Augmenting the Persistent Scatterer Method with Models of Atmospheric Phase Lag to Image Pre-eruptive Deformation at Mount St Helens
In October of 2004, Mount St Helens erupted, ending the period of quiescence that followed its famous eruption in 1980. The 2004 eruption was much smaller than in 1980, and initiated by gas and steam explosions which continued intermittently through 2005. The primary style of activity, from 2004 to 2008 was a slow, viscous extrusion of lava which formed new lava domes within the crater of Mount St Helens. Indicators of unrest, including increased seismicity, and deformation of the earth’s surface usually precede volcanic eruptions, as was the case in 1980. While a swarm of earthquakes was detected beneath Mount St Helens weeks before the 2004 eruption, no surface deformation on the spatial scale of tens of kilometers was detected in the decade prior to its onset. If pre-eruptive deformation did in fact occur on a smaller spatial scale, localized to the edifice or crater, the resulting displacement of the ground surface should be measureable by InSAR techniques. The timing, magnitude, location, and shape of pre-eruptive deformation at a volcano lend insight into the dynamics of magma at depth and also the temporal relationship between magma recharge and the eruptive cycle. The ability to observe and study volcanic deformation at Mount St Helens is important answering various volcanological questions and also to volcano monitoring and hazard mitigation.

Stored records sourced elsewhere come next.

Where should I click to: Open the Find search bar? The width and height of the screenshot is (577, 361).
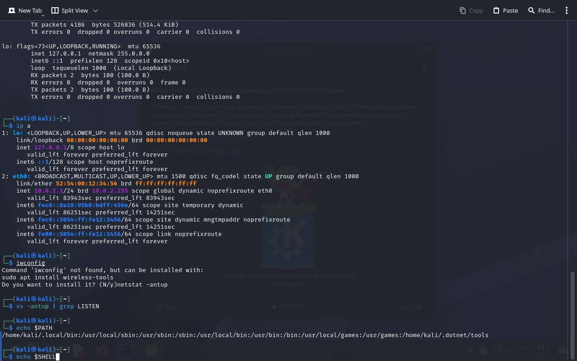[541, 10]
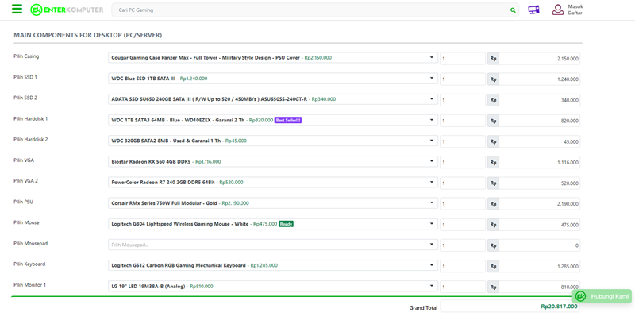Click the Hubungi Kami chat icon

581,296
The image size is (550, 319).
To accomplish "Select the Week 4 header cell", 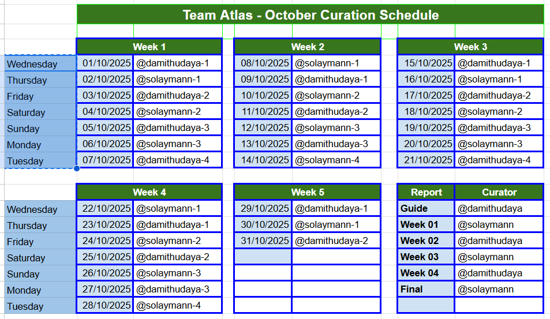I will coord(149,192).
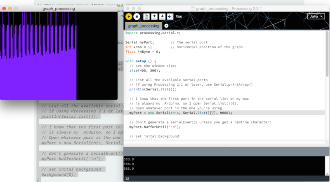Save the sketch with the down-arrow icon
Viewport: 330px width, 182px height.
[x=163, y=16]

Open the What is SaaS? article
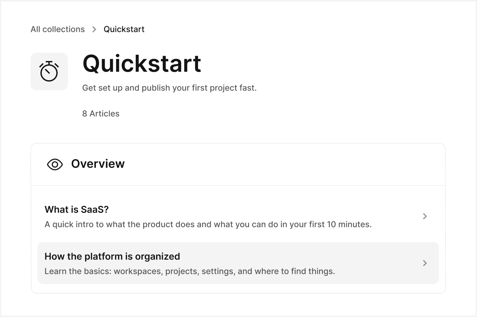[x=77, y=209]
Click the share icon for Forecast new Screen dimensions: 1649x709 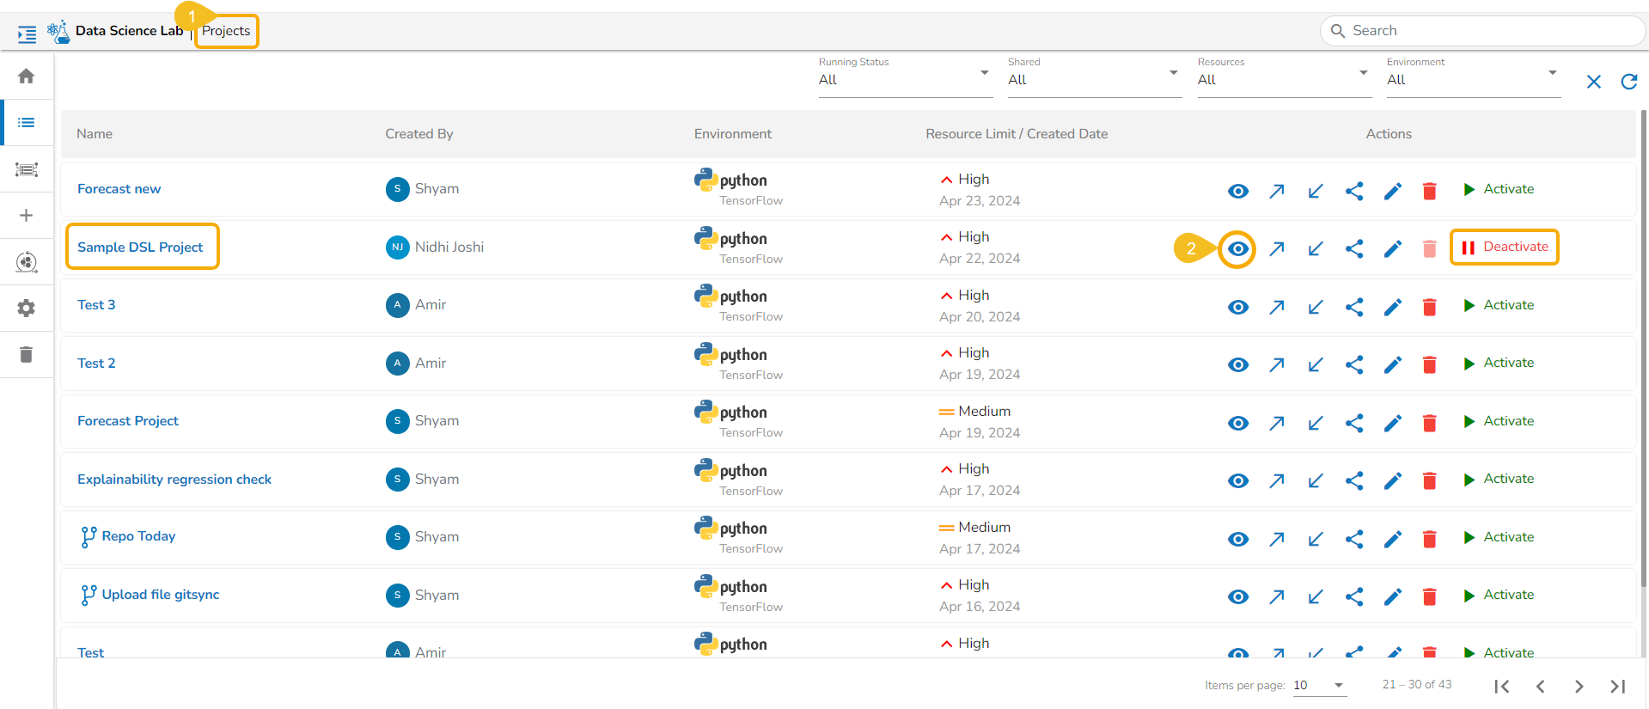tap(1354, 191)
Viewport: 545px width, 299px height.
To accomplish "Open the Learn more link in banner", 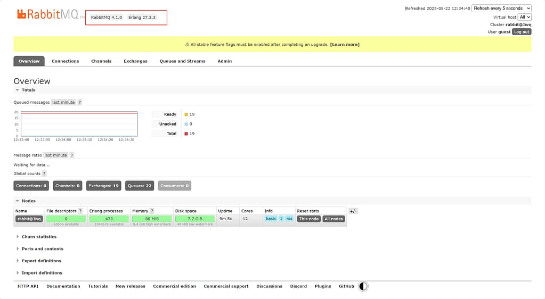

There are, however, significant barriers to applying InSAR methods to Mount St Helens or any volcano in the Pacific Northwest. Any potential signal in interferograms due to ground displacement is often obscured by phase decorrelation caused by snow and trees, or affected heavily by atmospheric phase lags. In an effort to detect deformation at St Helens, I have implemented a relatively new InSAR processing technique called StaMPS (Stanford Method for Persistent Scatterers), which helps to overcome the problem of phase decorrelation due to trees and snow. I have applied this technique to 8 SAR scenes from the ERS-2 satellite. The chosen scenes are those with the best perpendicular baselines from the summer and early fall (to avoid snow), and are spread over a large portion of the pre-eruptive period (1996-2002).
StaMPS processing appears to do a good job of overcoming phase decorrelation, but the resulting maps of surface velocities and displacements are clearly affected by atmospheric phase lag, which is known to correlate strongly with surface elevation. The atmospheric signal, which masks potentially observable ground displacement, is largely due to temporal changes in the water content of the atmosphere, and possibly unaccounted for masses of water bearing air which arise from topographic corrections. In order to make more confident conclusions about the existence of pre-eruptive deformation at Mount St Helens, I plan to estimate the spatial and temporal contribution of the atmosphere to interferometric phase. This will be done using simple models which incorporate digital elevation models and remote-sensing measurements of various atmospheric characteristics, including vertical profiles of water content and temperature. Sub-daily atmospheric data from NASA’s Moderate Resolution Imaging Spectroradiometer (MODIS) are available for the area surrounding Mount St Helens from 2000 to the present. Although atmospheric data are not available over the entire study period, a generalized atmospheric phase model can be applied within StaMPS processing and can provide valuable constraints and insight into the effect of atmosphere on Interferometric products.